Do you ❤️ Trino? Give us a 🌟 on GitHub

Trino Community Broadcast

38: Trino tacks on polymorphic table functions

Jul 21, 2022

Video

Audio

 

Guests

In this episode we have the pleasure to chat with a couple familiar faces who have been hard at work building and understanding the features we’re talking about today:

Releases 387 to 391

Trino 387

  • Support for writing ORC Bloom filters for varchar columns.
  • Support for querying Pinot via the gRPC endpoint.
  • Support for predicate pushdown on string columns in Redis.
  • Support for OPTIMIZE on Iceberg tables with non-identity partitioning.

Trino 388

  • Support for JSON output in EXPLAIN.
  • Improved performance for row data types.
  • Support for OAuth 2.0 refresh tokens.
  • Support for table and column comments in Delta Lake.

Trino 389

  • Improved performance for row type and aggregation.
  • Faster joins when spilling to disk is disabled.
  • Improved performance when writing non-structural types to Parquet.
  • New raw_query table function for full query pass-through in Elasticsearch.

Trino 390

  • Support for setting comments on views.
  • Improved UNNEST performance.
  • Support for Databricks runtime 10.4 LTS in Delta Lake connector.

Trino 391

  • Support for AWS Athena partition projection.
  • Faster writing of Parquet data in Iceberg and Delta Lake.
  • Support for reading BigQuery external tables.
  • Support for table and column comments in BigQuery.

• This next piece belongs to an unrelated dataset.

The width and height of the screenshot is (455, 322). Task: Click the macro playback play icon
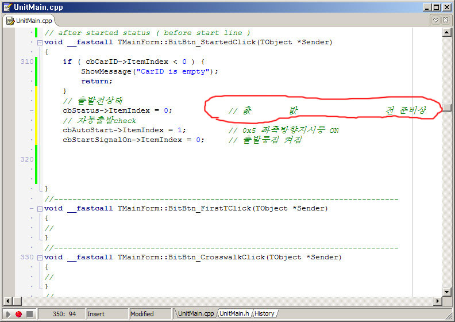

Additional highlights and notes according to Manfred:

  • Java 17 arrived as required runtime in 390.
  • Remove support for Elasticsearch versions below 6.6.0, add testing for OpenSearch 1.1.0.
  • New raw query table function in Elasticsearch can replace old full text search and query pass-through support.

More detailed information is available in the release notes for Trino 387, Trino 388, Trino 389, Trino 390, and Trino 391.

Concept of the episode: Polymorphic table functions

We normally cover a broad variety of topics in the Trino community broadcast, exploring different technical details, pull requests, and neat things that are going on in Trino at large. This episode, however, we’re going to be more focused, only taking a look at a particular piece of functionality that we’re all very excited about: polymorphic table functions, or PTFs for short. If you’re unfamiliar with what this means, that can sound like technobabble word soup, so we can start exploring this with a simple question…

What is a table function?

The easiest answer to this question is that it’s a function which returns a table. Scalar, aggregate, and window functions all work a little differently, but ultimately, they all return a single value each time they are invoked. Table functions are unique in that they return an entire table. This gives them some interesting properties that we’ll dive into, but it also means that you can only invoke them in situations where you’d use a full table, such as a FROM clause:

SELECT
    *
FROM
    TABLE(my_table_function('foo'));

You can also use table functions in joins:

SELECT
    *
FROM
    TABLE(my_table_function('bar'))
JOIN
    TABLE(another_table_function(1, 2, 3))
    ON true;

And while that’s all neat, it begs the question…

What can you do with table functions?

While standard table functions are cool, they have to return a pre-defined schema, which limits their flexibility. However, they still have some interesting uses as means of shortening queries or performing multiple operations at once. If you frequently find yourself selecting from the same table with a WHERE clause checking equality to a specific column but with a different value each time, you could define a table function which takes that value as a parameter and allows you to skip all the copying and pasting just for the sake of one line changing. You could take an extremely lengthy sub-query with multiple joins and abbreviate it to something as short as one of the examples above, and then use that in other queries. Or, if you want to update a table, but you also want to insert into another table as part of the same operation, you could combine those two steps into one table function, ensuring that users won’t forget the second part of that process.

So table functions are functions that return tables. It really is that simple, and we’re already two-thirds of the way to understanding what polymorphic table functions are. And now it’s time to add in that fun ‘polymorphic’ word.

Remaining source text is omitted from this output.